Saved entries:
--
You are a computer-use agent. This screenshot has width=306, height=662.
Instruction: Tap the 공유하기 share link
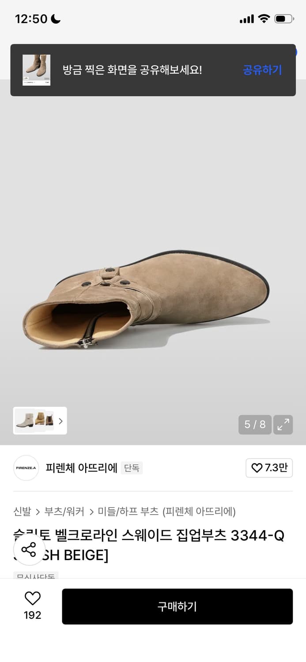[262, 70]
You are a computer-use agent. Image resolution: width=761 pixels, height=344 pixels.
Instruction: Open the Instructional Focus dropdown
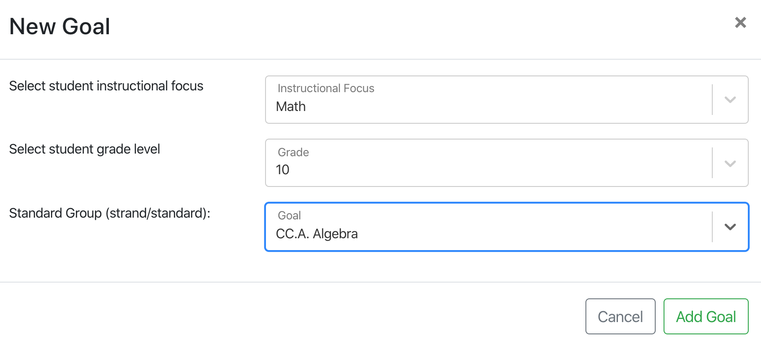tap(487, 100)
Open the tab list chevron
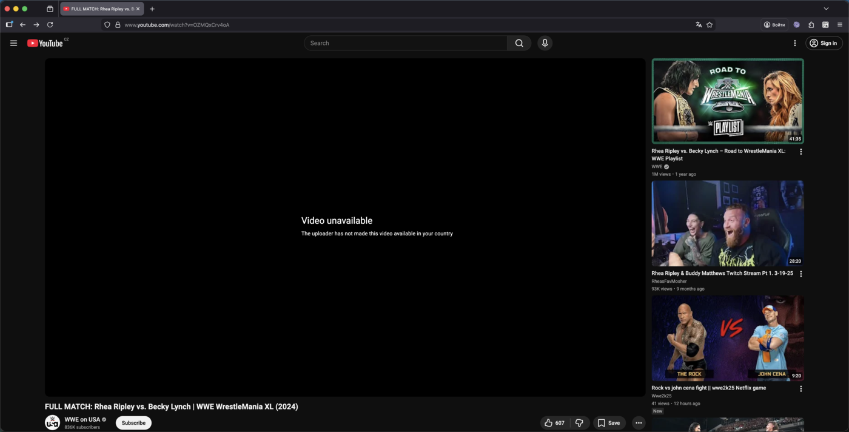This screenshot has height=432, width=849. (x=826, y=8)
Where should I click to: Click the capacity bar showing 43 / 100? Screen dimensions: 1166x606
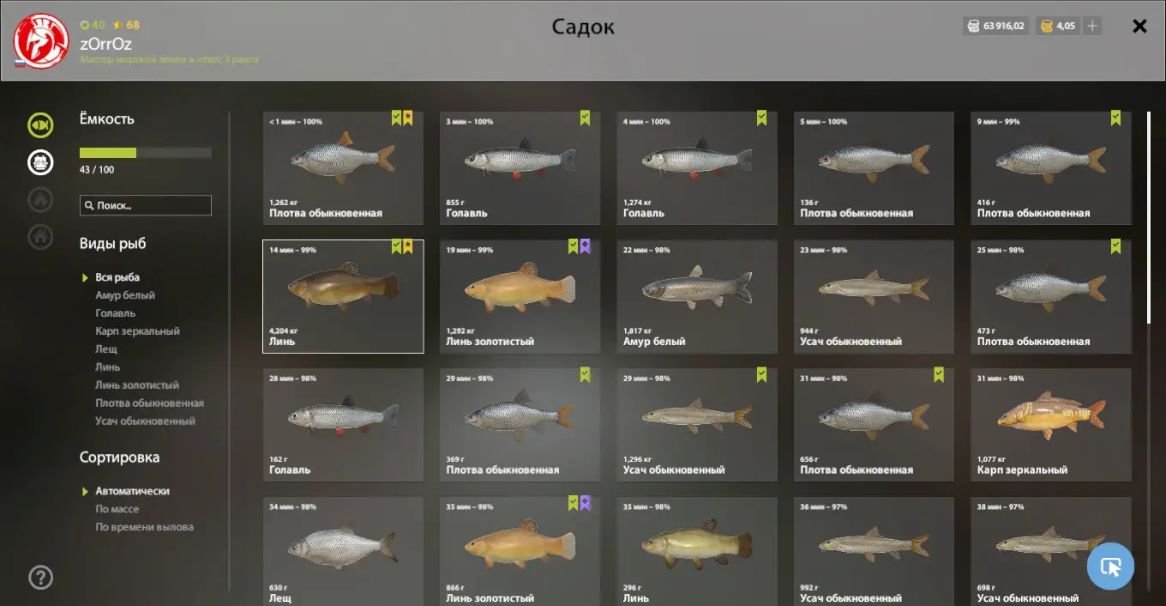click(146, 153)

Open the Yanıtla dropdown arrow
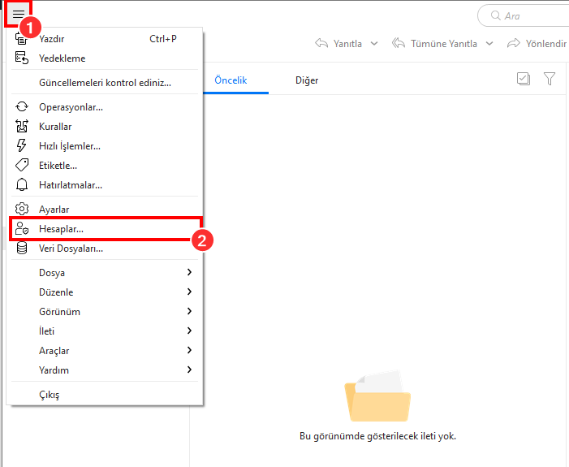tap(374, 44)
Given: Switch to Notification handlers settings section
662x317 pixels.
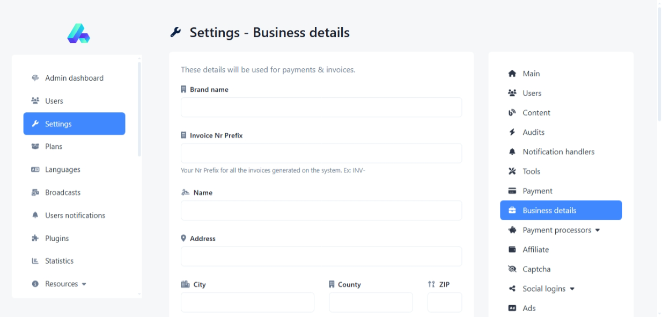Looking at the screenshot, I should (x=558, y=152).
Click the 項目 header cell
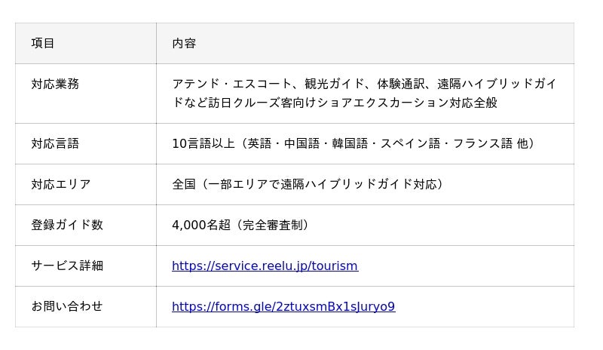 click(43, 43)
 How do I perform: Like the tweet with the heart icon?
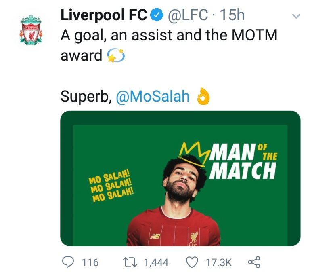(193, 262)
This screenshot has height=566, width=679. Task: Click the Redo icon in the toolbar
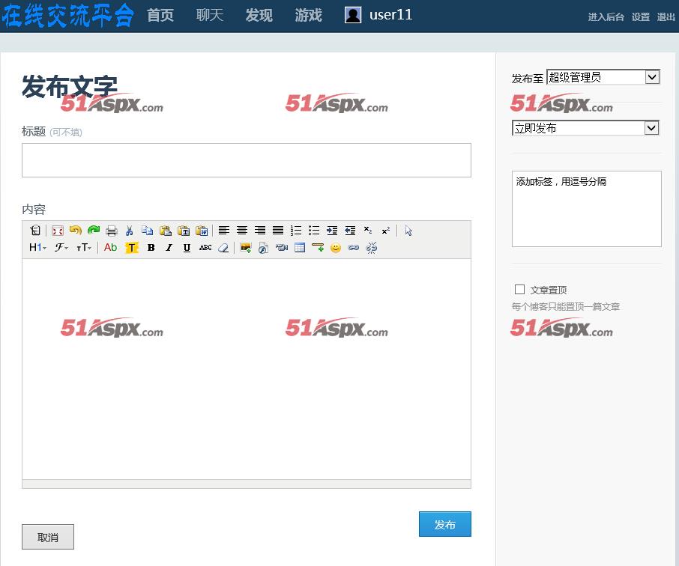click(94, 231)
--
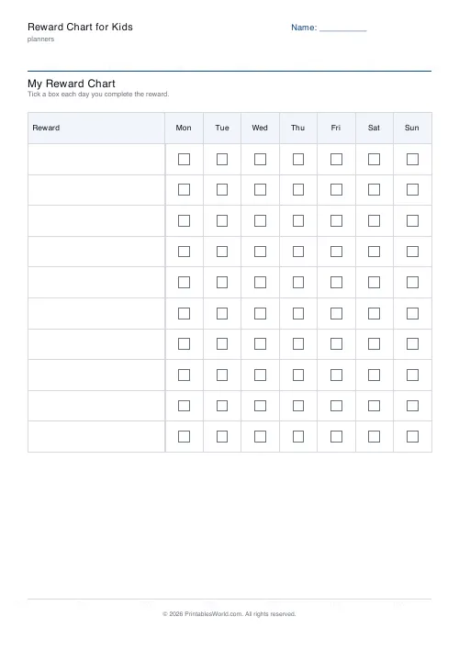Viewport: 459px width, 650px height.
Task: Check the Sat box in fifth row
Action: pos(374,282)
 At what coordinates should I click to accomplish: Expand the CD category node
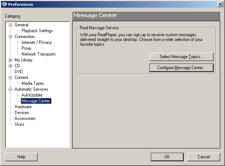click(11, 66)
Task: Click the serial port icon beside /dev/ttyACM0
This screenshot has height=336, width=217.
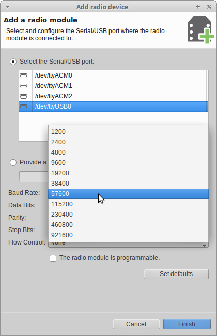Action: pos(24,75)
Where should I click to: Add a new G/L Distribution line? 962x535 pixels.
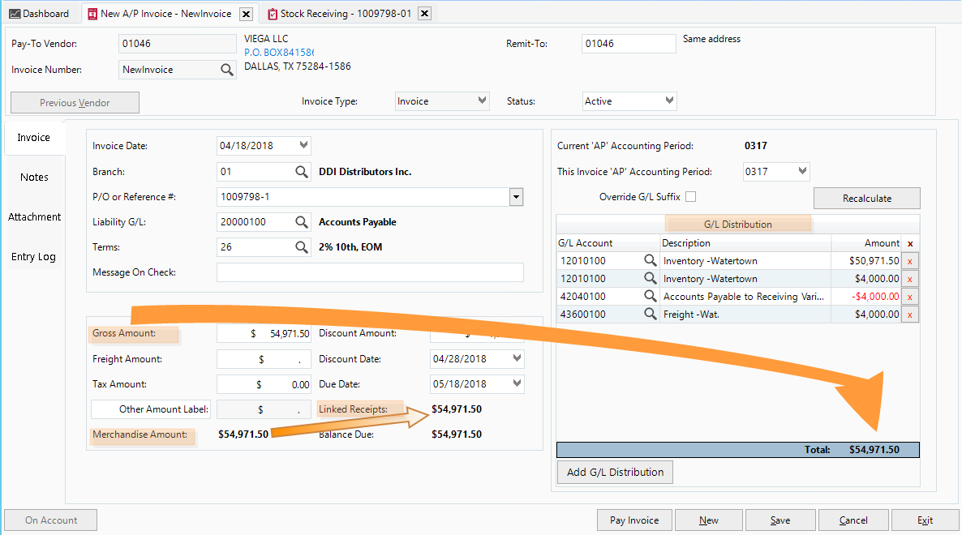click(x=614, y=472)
--
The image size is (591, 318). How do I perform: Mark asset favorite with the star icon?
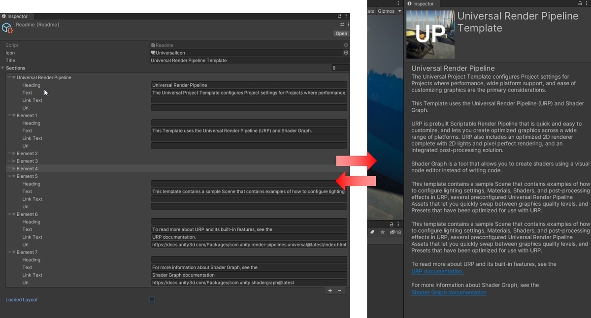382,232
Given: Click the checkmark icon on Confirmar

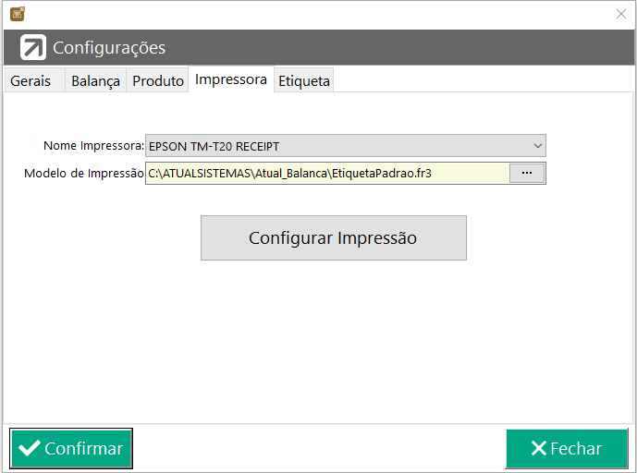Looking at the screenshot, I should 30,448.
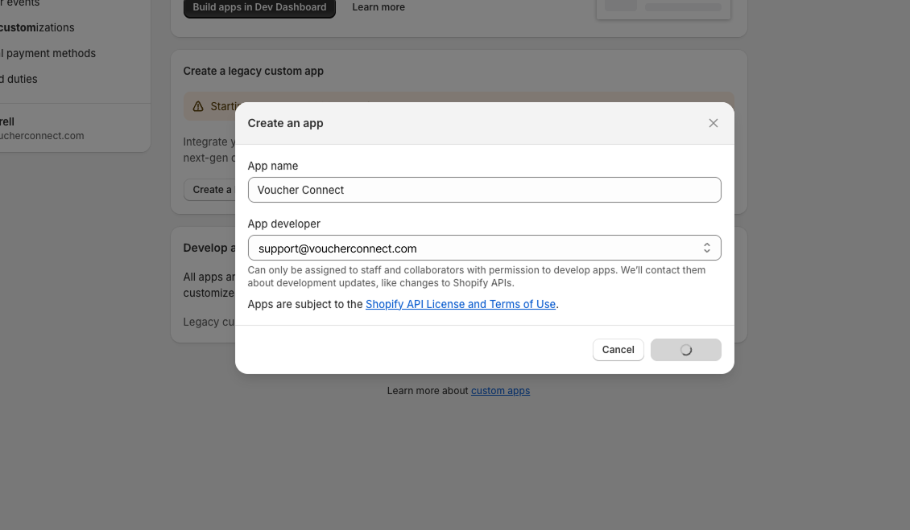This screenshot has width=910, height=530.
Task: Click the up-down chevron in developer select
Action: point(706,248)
--
WORK REQUIRED: Within the records above, count the lines that contain "agent" and give only that number.

WRITTEN RESPONSE: 2